If your argument that training does not prevent accidents is correct, then why do we train people to drive cars? Why not just give them a license?

"Similarly, the assumption that the driver can "control situations" is flawed."

>>As the driver, I can not control what traffic does. Perhaps you misunderstood me. I CAN, however, totally control what my horse does.

"I am not sure which photos you refer to ("all the photos on the website of the carriage operators.") One photo on this blog accompanied the Colorado accident story. I've no doubt that the carriage may be hitched improperly. You should see the thoughtless of day-to-day operations in the NYC carriage industry."

>>I was referring to the Aspen Colorado Carriage Company's website. The company that was involved in the accident in your article. If you go to their website it is obvious to an expert driver, like myself, that they do not hitch correctly, nor do they carry a whip which is absolutely mandatory for safety! You can find their website at http://www.aspencarriage.com/. They have plenty of photos posted all over it. I did some research.

"NYC operators aren't required to pass rigorous examinations. They fork over a little cash. Must know how to use a cell phone, apparently."

>>Well that is unfortunate and it seems that there lies your problem. So there SHOULD be some sort of test they should have to pass in order to be licensed. They should know how to harness, hitch and drive an obstacle course. Hey, they could even have a written test. I'm all for it. I would pass it and any commercial driver should too. Otherwise I want them all off the streets for the benefit of the horses. But just banning all carriage drivers is as ludicrous as banning all car drivers because a few get in accidents.

" In NYC, no one gives a damn about any traffic laws--not the automobile drivers, the carriage drivers, the pedestrians, not the police, not the rats.
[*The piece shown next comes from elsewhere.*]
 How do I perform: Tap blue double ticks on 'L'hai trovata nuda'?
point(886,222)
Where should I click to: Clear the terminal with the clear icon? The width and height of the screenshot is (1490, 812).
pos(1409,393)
No, people here are too busy looking at the porn on their Blackberries or fretting over what Brangelina is wearing. Heck, they don't even know where their food comes from. (ie, cruel slaughterhouse)"

>>Well there you go again... you have identified a different problem than what you write about. So you're saying that no one in NYC obeys the traffic laws or cares about them. That is not a reason to ban all horse drawn vehicles. Train the carriage operators, train the police, train the citizens to give a darn with public safety announcements, licensing tests, etc.

I don't understand your "slaughterhouse" comment. Whose food are you referring to? It's illegal in the USA for horse meat to be used for human consumption and horses don't eat meat so you have lost me.

"cars are the preferred mode of transportation in the 21st century, which makes the presence of horse-drawn carriages that much more dangerous."

>>Which is why we must train our horses more and more and more to be aware of the idiots out there driving cars all around us. We train them to be safe because we must get along in this car dominated society.

Now take a moment if you will to understand why I chose to drive horses.

It takes me back to a simpler time. It keeps alive a part of American History. It is peaceful and wonderful. It offers challenges that I study and practice for over two decades to conquer. I discovered my addiction to horses when I was 18 months old. I went on to earn my Bachelor's Degree and was determined to find a way to make an honest living with them.

Yes, horses spook. They are flight animals because they eat plants. Other animals eat them and in response to danger they try to save themselves. Any trainer must know that in order to help them overcome their flight responses. Now if you'd like some help finding some ACTUAL horse driving experts I would be glad to offer you some names.

True horsemen don't value ridiculous statements about horses not being able to overcome their fears with proper training and it just being backed by a random "but all the experts say" comment.

Thank you for your time. ~Wendy

EquineAddiction said...

Mary Alice - Why won't you post my discussion?